TEIC / TEI

The Text Encoding Initiative Guidelines
https://www.tei-c.org
Other
269 stars 88 forks source link

msIdentifier should be changed to allow only an idno or msName #2345

Open larkvi opened 1 year ago

larkvi commented 1 year ago

Per the msDesc SIG meeting at TEI2022, there was general agreement that the most minimal identification of a manuscript might be only an idno or msName (e.g. This may be the case with virtually reconstructed manuscripts, for example, where there is no singular manuscript being identified, but only a TEI file pointing to several other manuscripts. This may also be the case when we are referring to a lost manuscript or a manuscript which only exists as a siglum within a reconstucted editorial hierarchy.) Per #2258 it may be necessary to also include a respository or a location for whatever reason that was considered to be minimally identifying in the past (I would personally argue that without an idno or name it is not minimally identifying in any reasonable way).

sydb commented 1 year ago

The current content model of <msIdentifier> is

(
  placeName?,
  bloc?,
  country?,
  region?,
  settlement?,
  district?,
  geogName?,
  institution?,
  repository?,
  collection*,
  idno*
),
( msName | objectName | altIdentifier )*

The current additional constraint (re-written a bit for readability) is that the following XPath is considered an error.

  not( parent::msPart )
  and
  ( child::*[1][self::idno|self::altIdentifier]  or  normalize-space(.) eq '')

(Although, as I pointed out in #2258, the message issued does not match the XPath. The message implies only that one of the model.placeNamePart elements (i.e., those that occur before <collection> in the model) must be present.) That is, the closed schema does not require that there be any children of <msIdentifier> at all; and the open schema requires only that an <msIdentifier> that is a child of <bibl>, <msDesc>, or <msFrag> have some textual content and have either a) one of the elements that are mentioned before <idno> in the content model, or b) an <msName> or <objectName> (and, in case (b), that an <altIdentifier> not occur first, before the <msName> or <objectName>). I am going to summarily ignore the “there must be textual content” restriction in the examples below, because (as I implied in #2258) I think it is silly. (A “there must be textual content OR a @ref or @key attribute” might make a lot of sense, though.) So, according to the current content model with the above mentioned simplification and without the content restriction, the following two <msIdentifier>s are invalid, unless a child of <msPart>.

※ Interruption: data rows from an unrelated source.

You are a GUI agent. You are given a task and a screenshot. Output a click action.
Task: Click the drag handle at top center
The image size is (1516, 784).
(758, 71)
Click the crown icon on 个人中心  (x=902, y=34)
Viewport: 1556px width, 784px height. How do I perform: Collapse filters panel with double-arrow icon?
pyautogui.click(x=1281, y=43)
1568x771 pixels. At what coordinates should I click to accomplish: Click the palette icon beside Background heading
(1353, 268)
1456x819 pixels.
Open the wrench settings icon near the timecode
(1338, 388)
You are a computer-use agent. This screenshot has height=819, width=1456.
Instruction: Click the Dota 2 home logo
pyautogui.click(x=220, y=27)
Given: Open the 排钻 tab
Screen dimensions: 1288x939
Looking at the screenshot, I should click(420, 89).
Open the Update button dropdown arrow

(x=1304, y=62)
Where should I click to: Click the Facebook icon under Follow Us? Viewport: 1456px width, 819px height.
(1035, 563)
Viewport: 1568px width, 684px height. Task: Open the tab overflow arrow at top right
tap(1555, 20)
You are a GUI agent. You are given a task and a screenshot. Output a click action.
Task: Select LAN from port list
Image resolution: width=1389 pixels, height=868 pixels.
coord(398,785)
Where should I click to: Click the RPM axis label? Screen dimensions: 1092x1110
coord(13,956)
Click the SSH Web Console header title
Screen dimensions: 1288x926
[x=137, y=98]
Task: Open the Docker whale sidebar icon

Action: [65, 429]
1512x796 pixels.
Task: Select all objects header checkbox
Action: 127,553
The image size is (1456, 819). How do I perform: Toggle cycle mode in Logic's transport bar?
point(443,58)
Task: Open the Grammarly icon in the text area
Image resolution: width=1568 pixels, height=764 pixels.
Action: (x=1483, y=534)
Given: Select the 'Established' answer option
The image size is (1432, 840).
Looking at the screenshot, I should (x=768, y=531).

<msIdentifier n="INVALID01">
  <altIdentifier><!-- ... --></altIdentifier>
  <msName/>
</msIdentifier>
<msIdentifier n="INVALID02">
  <idno/>
  <objectName/>
</msIdentifier>

I suspect that the original task force designing this content model thought that a “location” of some sort should be present, otherwise how would one find the physical mss? That said, the argument that the mss may be a virtual reconstruction that does not have a single location seems sound at first blush. The following <msIdentifier>s are valid. I do not see how VALID01 could identify a manuscript, although it could identify an object (a sloop, to be precise), I suppose; VALID02 and VALID03 seem outright nuts to me.

<msIdentifier n="VALID01">
  <geogName>Hudson River</geogName>
  <objectName>Clearwater</objectName>
</msIdentifier>
<msIdentifier n="VALID02">
  <geogName>Hudson River</geogName>
</msIdentifier>
<msIdentifier n="VALID03">
  <bloc>NATO</bloc>
</msIdentifier>

My head is spinning.

jamescummings commented 1 year ago

I suspect that the original task force designing this content model thought that a “location” of some sort should be present, otherwise how would one find the physical mss? That said, the argument that the mss may be a virtual reconstruction that does not have a single location seems sound at first blush.

Yes. Currently one can have something without a location. It just needs an msName (so if that is really the request, then that is already possible). I suspect it can't only be an idno because you'd need to say what institution or collection this idno refers to. A msName might incorporate enough information about the repository.

This is currently valid:

   <msIdentifier n="VALID">
               <msName>Tynemouth Castle MS Number 1</msName>
   </msIdentifier>

But this is not:

   <msIdentifier n="INVALID">
               <idno>Tynemouth Castle MS Number 1</idno>
   </msIdentifier>

But the Schematron warning is indeed outdated and incorrectly phrased.